A growing number of British Columbians are working odd hours for poor pay and no benefits, according to a new report that suggests “precarious” work has become the norm in the province.
A first-of-its kind study conducted by the Canadian Centre for Policy Alternatives and researchers at Simon Fraser University found roughly half of surveyed British Columbian workers did not have benefits, steady pay or other hallmarks of what used to be a typical job.
And a further 37 per cent of workers, the study’s authors suggested, were in some kind of “precarious” work.
Kendra Strauss, a labour studies professor at Simon Fraser University and one of the report’s authors, says that points to a growing polarization in B.C.’s labour market, where even though jobs are abundant many workers are struggling to make ends meet.
“This idea that people have their choice of job isn’t true,” Strauss said. “We have people who get stuck at the bottom end of the labour market.”
Strauss and the other researchers surveyed 3,000 British Columbian workers aged 24 to 65 in late 2019, before the COVID-19 pandemic upended the world’s economy.
Iglika Ivanova, a senior economist with the CCPA, said their goal was to learn if the low unemployment rate and strong job numbers of the day were actually translating into wins for workers.
They also wanted to understand more about the prevalence of “precarious” work, a term typically used to describe jobs with uncertain hours, pay, protections and security.
“We were trying to see what the labour market really looks like for people, beyond just the number of jobs,” said Ivanova.
The results were striking. Thirty per cent of respondents said they had been required to work two jobs at the same time in the previous three months. Roughly four in 10 respondents said they did not have benefits associated with their work. One in 10 were working jobs that were explicitly short-term or casual, and 17 per cent said their income could vary significantly week to week.
Researchers analyzed how many workers had a “standard” job — a single, steady job with at least 30 hours of work a week and benefits.
Only about half of workers surveyed reported having such work, Ivanova said, a percentage that shrank among marginalized groups. About 60 per cent of racialized women, recent immigrants and Indigenous people worked non-standard jobs, the survey found, and such work was more common outside Metro Vancouver.
Strauss cautions the survey data on its own can’t draw conclusions about why those gaps exist, but suggests it points to deeply entrenched inequalities in the quality of existing jobs.
“The idea is that the job is a path to economic security and to having a good life, and I think that’s no longer holding true,” Ivanova said.
Ivanova and her colleagues then further classified 37 per cent of respondents as working “precarious” jobs, a term that refers to a high level of instability and uncertainty in day-to-day work.
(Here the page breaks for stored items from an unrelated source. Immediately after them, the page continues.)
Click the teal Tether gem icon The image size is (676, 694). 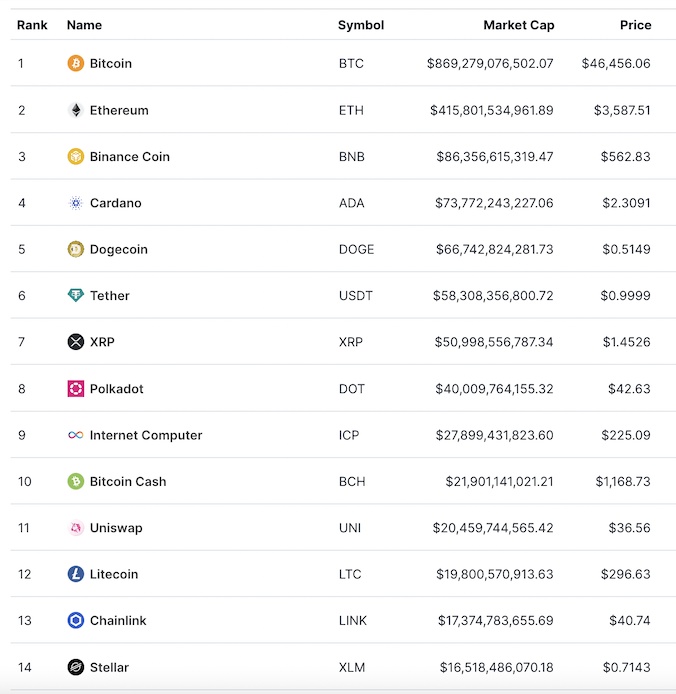coord(76,295)
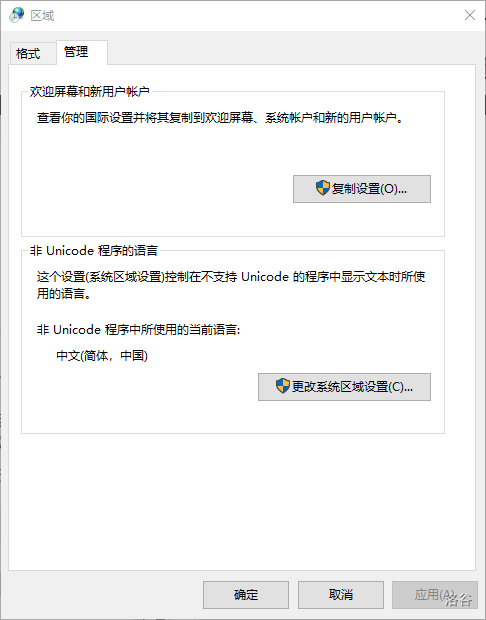Click the 更改系统区域设置(C)... button
The width and height of the screenshot is (486, 620).
pyautogui.click(x=344, y=387)
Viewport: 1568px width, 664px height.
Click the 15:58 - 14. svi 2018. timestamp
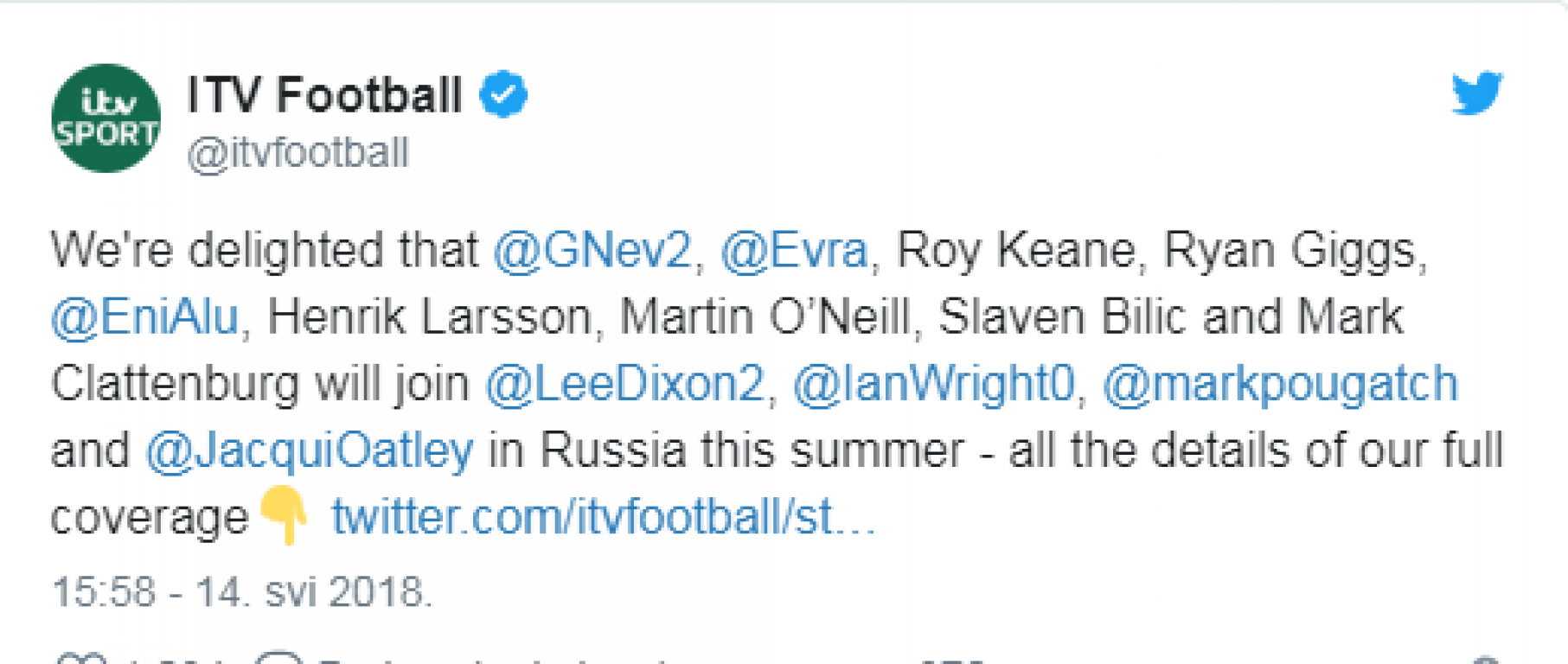click(241, 592)
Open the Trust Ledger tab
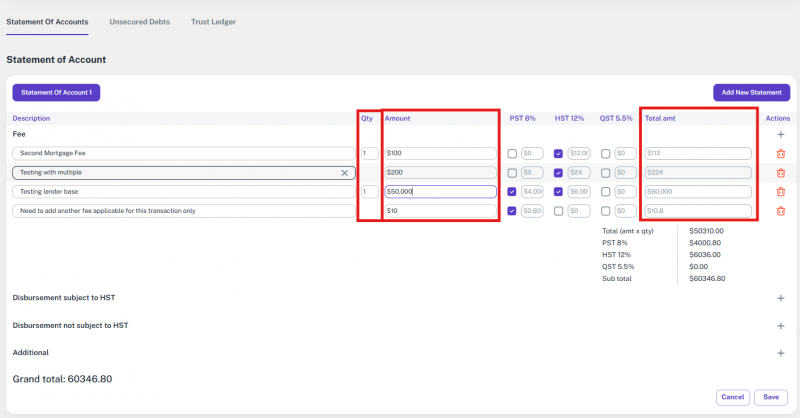This screenshot has height=418, width=800. [213, 21]
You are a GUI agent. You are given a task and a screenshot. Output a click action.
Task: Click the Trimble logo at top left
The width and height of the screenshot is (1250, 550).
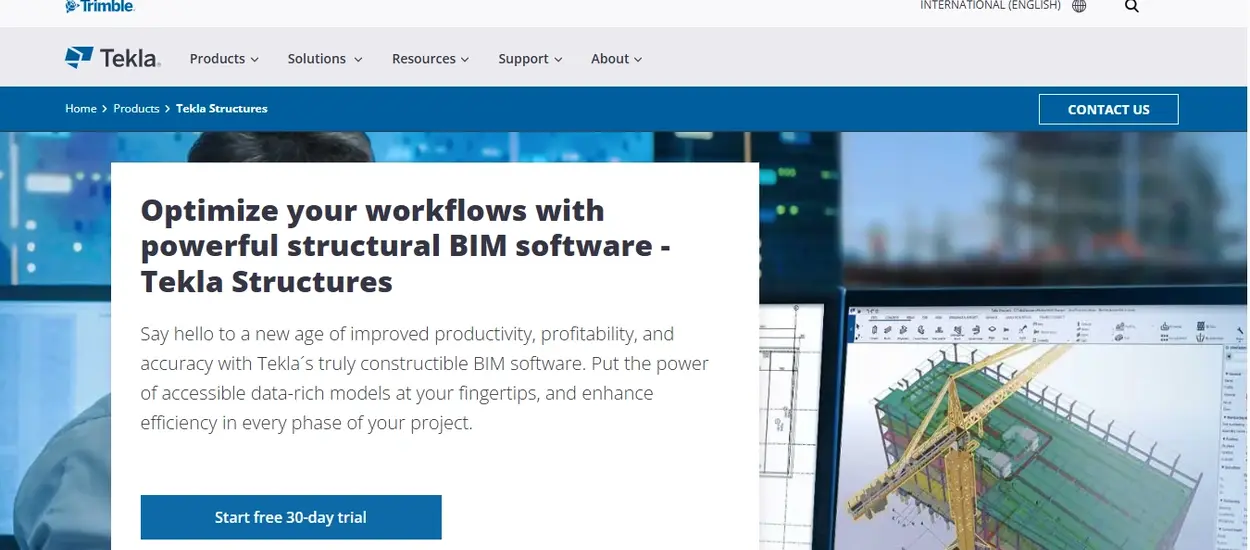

In comparison, just 18 per cent of jobs were considered “secure.”
There is no universal definition for precarious jobs, and not all workers in precarious jobs are low-income. Researchers for this project classified jobs as “precarious” based on an index that incorporated whether they had regular hours, steady pay, a guarantee of long-term employment and protection under provincial labour laws.
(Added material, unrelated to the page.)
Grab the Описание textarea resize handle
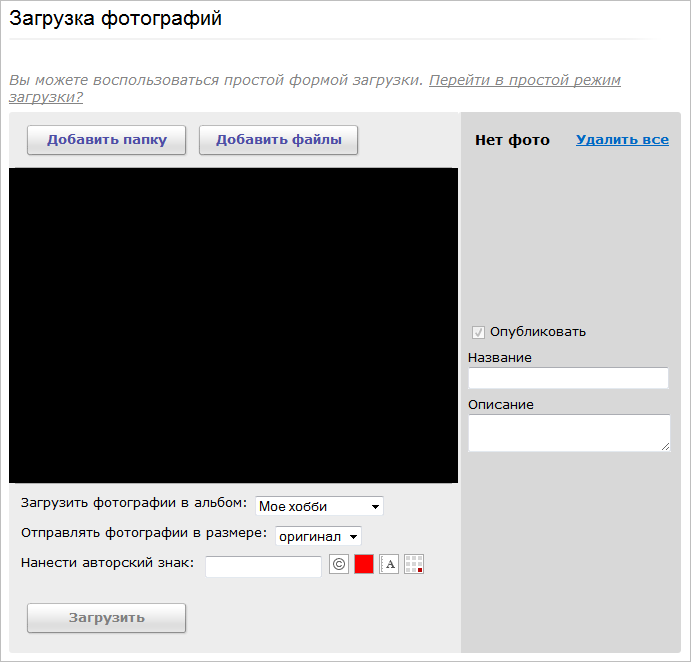This screenshot has width=691, height=662. click(665, 447)
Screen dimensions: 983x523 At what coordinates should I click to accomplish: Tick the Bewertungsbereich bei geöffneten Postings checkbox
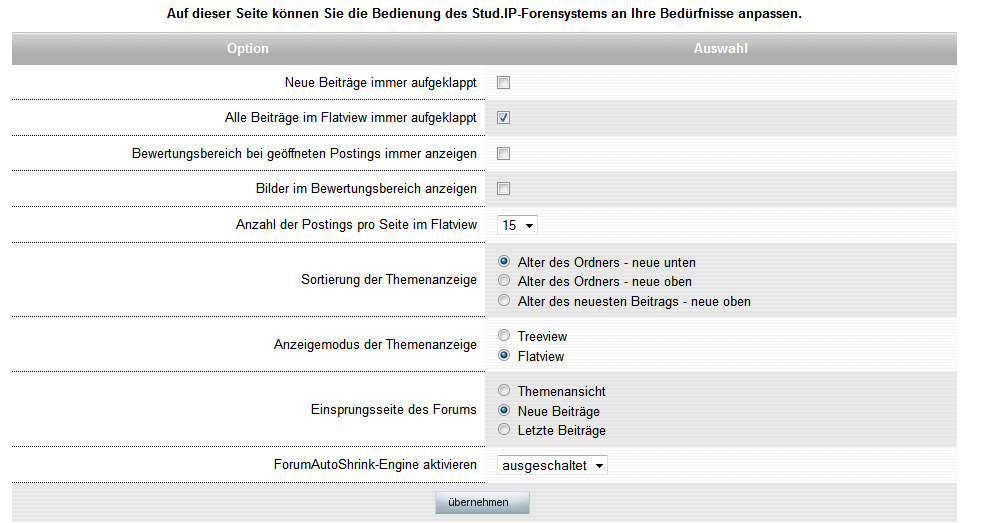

“This study shows that precarious work is more widespread than previously thought and extends beyond gig work,” said BC Federation of Labour president Sussanne Skidmore.
The study found those bad jobs meant bad health outcomes, too. More than a quarter of workers in jobs that researchers considered precarious reported poor mental and physical health, considerably more than other surveyed workers.
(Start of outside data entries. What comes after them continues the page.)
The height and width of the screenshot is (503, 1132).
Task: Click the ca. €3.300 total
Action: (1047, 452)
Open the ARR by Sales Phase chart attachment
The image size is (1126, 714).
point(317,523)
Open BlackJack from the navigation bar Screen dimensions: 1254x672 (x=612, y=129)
Precarious workers also reported way higher rates of stress and said the demands of work were more likely to interfere with their family life or duties. Nearly 40 per cent of parents with precarious jobs said a lack of child care impacted their ability to work, for example, compared to 10 per cent of people in secure jobs.
“Without continuous employment and without full-time hours, many people find it very difficult to plan for their future or afford some of the basics of life,” Strauss said. She believes that’s because many key benefits — like dental care — are linked to steady employment.
“When you make our social safety net and link it to employment, you actually end up with the most secure and the best-paid workers having the best benefits,” Strauss said.
Ivanova said it’s unclear how and if the labour market has changed since they conducted their survey in 2019. The pandemic, Strauss noted, may have worsened labour conditions for many workers because of the rising prevalence of “gig” jobs and temporary contracts.
On the other hand, Strauss said, the provincial government had passed new laws protecting workers, most notably a guarantee of at least five paid sick days for every employee. And the most recent federal budget includes billions for a new dental care program that could lead to hundreds of thousands of British Columbians receiving insurance.
Strauss and Ivanova say they plan to conduct a second survey this year to measure the pandemic’s effects and to collect data on other specific groups, including people with disabilities and LGBTQ2S+ British Columbians.
Strauss believes the study’s findings are still relevant today. B.C.’s unemployment rate was just 4.6 per cent in February.
“Although employment overall has rebounded the patterns of employment remain uneven,” Strauss said.